The process of assessing and reimbursing new medicines in Ireland has come under major scrutiny in recent years. As more and more innovative medicines are developed, many with expensive price tags, the national agencies in Ireland that are responsible for this area (DoH, HSE, NCPE) have struggled to keep apace with their respective duties and responsibilities.
Tasked with making difficult decisions, the HSE is often portrayed as lacking transparency – at times seeming to respond to the most vocal campaigners and political pressure. This is a situation which is far from ideal, as it can lead to inequitable decision-making and the marginalisation of groups which are not in a position to advocate for themselves or do not agree with pressurised lobbying tactics. Patients are concerned by the unfolding situation and firmly believe that their active involvement in the process can lead to more timely and fairer decisions as well as help to manage the expectations of patient communities. Elsewhere, many national agencies (Canada, England, Scotland, Sweden) have encouraged and supported this involvement and are now firmly wedded to progressing patient involvement.

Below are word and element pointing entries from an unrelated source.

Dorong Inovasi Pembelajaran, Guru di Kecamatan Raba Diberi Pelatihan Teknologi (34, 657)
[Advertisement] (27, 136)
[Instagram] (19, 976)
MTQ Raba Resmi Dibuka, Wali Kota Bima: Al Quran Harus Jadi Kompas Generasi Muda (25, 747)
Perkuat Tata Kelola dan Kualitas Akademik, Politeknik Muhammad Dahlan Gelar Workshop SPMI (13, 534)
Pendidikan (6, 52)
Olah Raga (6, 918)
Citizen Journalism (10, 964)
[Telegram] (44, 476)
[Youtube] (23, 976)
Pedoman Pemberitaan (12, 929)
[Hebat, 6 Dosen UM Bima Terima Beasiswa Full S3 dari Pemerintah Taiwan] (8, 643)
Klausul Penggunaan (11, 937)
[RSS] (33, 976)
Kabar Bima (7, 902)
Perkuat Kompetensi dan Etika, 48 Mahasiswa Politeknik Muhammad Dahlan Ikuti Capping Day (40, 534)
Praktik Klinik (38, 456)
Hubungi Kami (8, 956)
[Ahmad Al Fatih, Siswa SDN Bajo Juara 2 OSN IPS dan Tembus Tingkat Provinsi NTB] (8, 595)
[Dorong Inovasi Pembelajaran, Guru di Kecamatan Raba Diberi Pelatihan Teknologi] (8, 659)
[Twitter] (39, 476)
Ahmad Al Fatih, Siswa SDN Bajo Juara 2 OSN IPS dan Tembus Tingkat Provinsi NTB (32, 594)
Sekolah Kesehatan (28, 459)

In recent years, Irish patient communities and national agencies have taken a number of important steps in the journey towards effective patient involvement in Health Technology Assessment (HTA) and post-HTA (reimbursement) decision-making. Patients have indicated their willingness to get involved, with many applying to undertake specific training and education to improve their understanding of how medicines are developed, assessed and made available to patients.
National agencies have started to review their policies and processes, with many opting to carve out new and improved spaces for the patient voice. In particular, the NCPE has made notable improvements; including the introduction in 2015 of a template for patient submissions to assessment committees, the employment of a Stakeholder Engagement Lead for Rare Diseases in 2018, the ongoing delivery of a patient education module on health technology assessment (in collaboration with IPPOSI), and a public consultation in late 2018 to fine-tune the patient submission process. NCPE is also transparent with respect to the timelines and status of assessments, and efforts are underway to make information more readily available and to communicate more proactively with patients.
The HSE has been less forthcoming and challenges exist in ensuring patient involvement in decision-making at this level, as patients remain excluded from (and unaware of) the work of the Corporate Pharmaceutical Unit, the Drugs Committee and the Leadership Team. Initial work to involve patients in the area of Rare Diseases has begun within the Rare Disease Technology Review Group.
The challenge now is for all stakeholders to come together to build upon this initial work, to bring all partners into the fold, and to align and manage our different expectations for the future.